[SET TASK] Turn the records below into a JSON list of strings with one string per line, leaving out blank lines.

[ITEMS]
:::::

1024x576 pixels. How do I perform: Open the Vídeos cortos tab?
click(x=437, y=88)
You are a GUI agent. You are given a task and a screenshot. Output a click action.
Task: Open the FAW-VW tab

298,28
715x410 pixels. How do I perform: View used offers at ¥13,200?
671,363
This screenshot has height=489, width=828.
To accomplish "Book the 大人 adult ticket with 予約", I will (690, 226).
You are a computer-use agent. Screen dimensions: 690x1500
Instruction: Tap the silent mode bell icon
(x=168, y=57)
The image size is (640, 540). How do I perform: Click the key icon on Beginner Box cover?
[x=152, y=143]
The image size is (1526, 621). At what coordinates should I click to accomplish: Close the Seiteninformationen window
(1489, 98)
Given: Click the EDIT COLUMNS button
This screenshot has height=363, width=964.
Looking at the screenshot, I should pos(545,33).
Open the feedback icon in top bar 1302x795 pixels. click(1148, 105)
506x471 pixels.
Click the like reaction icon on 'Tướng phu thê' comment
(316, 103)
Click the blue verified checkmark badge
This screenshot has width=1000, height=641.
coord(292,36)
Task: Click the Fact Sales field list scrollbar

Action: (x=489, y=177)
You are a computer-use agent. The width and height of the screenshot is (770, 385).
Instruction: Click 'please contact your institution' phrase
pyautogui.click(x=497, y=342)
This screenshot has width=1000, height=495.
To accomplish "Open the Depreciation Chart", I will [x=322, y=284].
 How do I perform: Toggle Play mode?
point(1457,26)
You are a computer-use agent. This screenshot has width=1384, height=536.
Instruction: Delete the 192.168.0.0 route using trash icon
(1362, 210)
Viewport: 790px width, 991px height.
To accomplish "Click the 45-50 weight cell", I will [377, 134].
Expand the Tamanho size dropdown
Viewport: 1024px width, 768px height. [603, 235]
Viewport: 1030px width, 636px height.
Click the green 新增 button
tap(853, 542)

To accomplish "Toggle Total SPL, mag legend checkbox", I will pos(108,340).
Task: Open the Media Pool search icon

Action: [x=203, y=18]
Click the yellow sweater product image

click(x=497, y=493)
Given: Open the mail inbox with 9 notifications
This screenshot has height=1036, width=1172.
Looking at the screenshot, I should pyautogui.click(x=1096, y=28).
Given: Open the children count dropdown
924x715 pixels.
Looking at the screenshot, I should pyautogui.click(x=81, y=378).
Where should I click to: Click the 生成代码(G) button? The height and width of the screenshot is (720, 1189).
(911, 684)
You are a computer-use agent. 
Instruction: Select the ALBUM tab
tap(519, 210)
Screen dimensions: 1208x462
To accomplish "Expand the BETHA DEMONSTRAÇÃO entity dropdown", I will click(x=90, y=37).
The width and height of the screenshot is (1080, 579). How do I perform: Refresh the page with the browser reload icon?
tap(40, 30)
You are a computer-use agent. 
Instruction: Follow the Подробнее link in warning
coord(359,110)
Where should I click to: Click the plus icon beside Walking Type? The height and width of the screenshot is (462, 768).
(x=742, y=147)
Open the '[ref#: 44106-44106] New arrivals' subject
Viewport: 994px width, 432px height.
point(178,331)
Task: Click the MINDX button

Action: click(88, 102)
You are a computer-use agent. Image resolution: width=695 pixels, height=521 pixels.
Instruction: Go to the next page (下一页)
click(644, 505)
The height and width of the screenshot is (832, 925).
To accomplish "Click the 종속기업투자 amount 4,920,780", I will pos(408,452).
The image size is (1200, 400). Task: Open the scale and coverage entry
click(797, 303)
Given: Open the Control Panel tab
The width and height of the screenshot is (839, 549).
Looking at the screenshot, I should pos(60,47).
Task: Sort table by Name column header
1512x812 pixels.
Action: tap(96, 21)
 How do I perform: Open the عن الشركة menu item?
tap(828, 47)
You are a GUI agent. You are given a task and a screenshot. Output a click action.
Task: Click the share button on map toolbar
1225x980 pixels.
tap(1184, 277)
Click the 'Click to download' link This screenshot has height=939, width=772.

:::::

[EXPECTED ANSWER]
[
  "1024x576 pixels. How do I perform: Open the Vídeos cortos tab?",
  "click(x=437, y=88)",
  "You are a GUI agent. You are given a task and a screenshot. Output a click action.",
  "Task: Open the FAW-VW tab",
  "298,28",
  "715x410 pixels. How do I perform: View used offers at ¥13,200?",
  "671,363",
  "This screenshot has height=489, width=828.",
  "To accomplish \"Book the 大人 adult ticket with 予約\", I will (690, 226).",
  "You are a computer-use agent. Screen dimensions: 690x1500",
  "Instruction: Tap the silent mode bell icon",
  "(x=168, y=57)",
  "The image size is (640, 540). How do I perform: Click the key icon on Beginner Box cover?",
  "[x=152, y=143]",
  "The image size is (1526, 621). At what coordinates should I click to accomplish: Close the Seiteninformationen window",
  "(1489, 98)",
  "Given: Click the EDIT COLUMNS button",
  "This screenshot has height=363, width=964.",
  "Looking at the screenshot, I should pos(545,33).",
  "Open the feedback icon in top bar 1302x795 pixels. click(1148, 105)",
  "506x471 pixels.",
  "Click the like reaction icon on 'Tướng phu thê' comment",
  "(316, 103)",
  "Click the blue verified checkmark badge",
  "This screenshot has width=1000, height=641.",
  "coord(292,36)",
  "Task: Click the Fact Sales field list scrollbar",
  "Action: (x=489, y=177)",
  "You are a computer-use agent. The width and height of the screenshot is (770, 385).",
  "Instruction: Click 'please contact your institution' phrase",
  "pyautogui.click(x=497, y=342)",
  "This screenshot has width=1000, height=495.",
  "To accomplish \"Open the Depreciation Chart\", I will [x=322, y=284].",
  " How do I perform: Toggle Play mode?",
  "point(1457,26)",
  "You are a computer-use agent. This screenshot has width=1384, height=536.",
  "Instruction: Delete the 192.168.0.0 route using trash icon",
  "(1362, 210)",
  "Viewport: 790px width, 991px height.",
  "To accomplish \"Click the 45-50 weight cell\", I will [377, 134].",
  "Expand the Tamanho size dropdown",
  "Viewport: 1024px width, 768px height. [603, 235]",
  "Viewport: 1030px width, 636px height.",
  "Click the green 新增 button",
  "tap(853, 542)",
  "To accomplish \"Toggle Total SPL, mag legend checkbox\", I will pos(108,340).",
  "Task: Open the Media Pool search icon",
  "Action: [x=203, y=18]",
  "Click the yellow sweater product image",
  "click(x=497, y=493)",
  "Given: Open the mail inbox with 9 notifications",
  "This screenshot has height=1036, width=1172.",
  "Looking at the screenshot, I should pyautogui.click(x=1096, y=28).",
  "Given: Open the children count dropdown",
  "924x715 pixels.",
  "Looking at the screenshot, I should pyautogui.click(x=81, y=378).",
  "Where should I click to: Click the 生成代码(G) button? The height and width of the screenshot is (720, 1189).",
  "(911, 684)",
  "You are a computer-use agent. ",
  "Instruction: Select the ALBUM tab",
  "tap(519, 210)",
  "Screen dimensions: 1208x462",
  "To accomplish \"Expand the BETHA DEMONSTRAÇÃO entity dropdown\", I will click(x=90, y=37).",
  "The width and height of the screenshot is (1080, 579). How do I perform: Refresh the page with the browser reload icon?",
  "tap(40, 30)",
  "You are a computer-use agent. ",
  "Instruction: Follow the Подробнее link in warning",
  "coord(359,110)",
  "Where should I click to: Click the plus icon beside Walking Type? The height and width of the screenshot is (462, 768).",
  "(x=742, y=147)",
  "Open the '[ref#: 44106-44106] New arrivals' subject",
  "Viewport: 994px width, 432px height.",
  "point(178,331)",
  "Task: Click the MINDX button",
  "Action: click(88, 102)",
  "You are a computer-use agent. Image resolution: width=695 pixels, height=521 pixels.",
  "Instruction: Go to the next page (下一页)",
  "click(644, 505)",
  "The height and width of the screenshot is (832, 925).",
  "To accomplish \"Click the 종속기업투자 amount 4,920,780\", I will pos(408,452).",
  "The image size is (1200, 400). Task: Open the scale and coverage entry",
  "click(797, 303)",
  "Given: Open the Control Panel tab",
  "The width and height of the screenshot is (839, 549).",
  "Looking at the screenshot, I should pos(60,47).",
  "Task: Sort table by Name column header",
  "1512x812 pixels.",
  "Action: tap(96, 21)",
  " How do I perform: Open the عن الشركة menu item?",
  "tap(828, 47)",
  "You are a GUI agent. You are given a task and a screenshot. Output a click action.",
  "Task: Click the share button on map toolbar",
  "1225x980 pixels.",
  "tap(1184, 277)",
  "Click the 'Click to download' link This screenshot has height=939, width=772."
]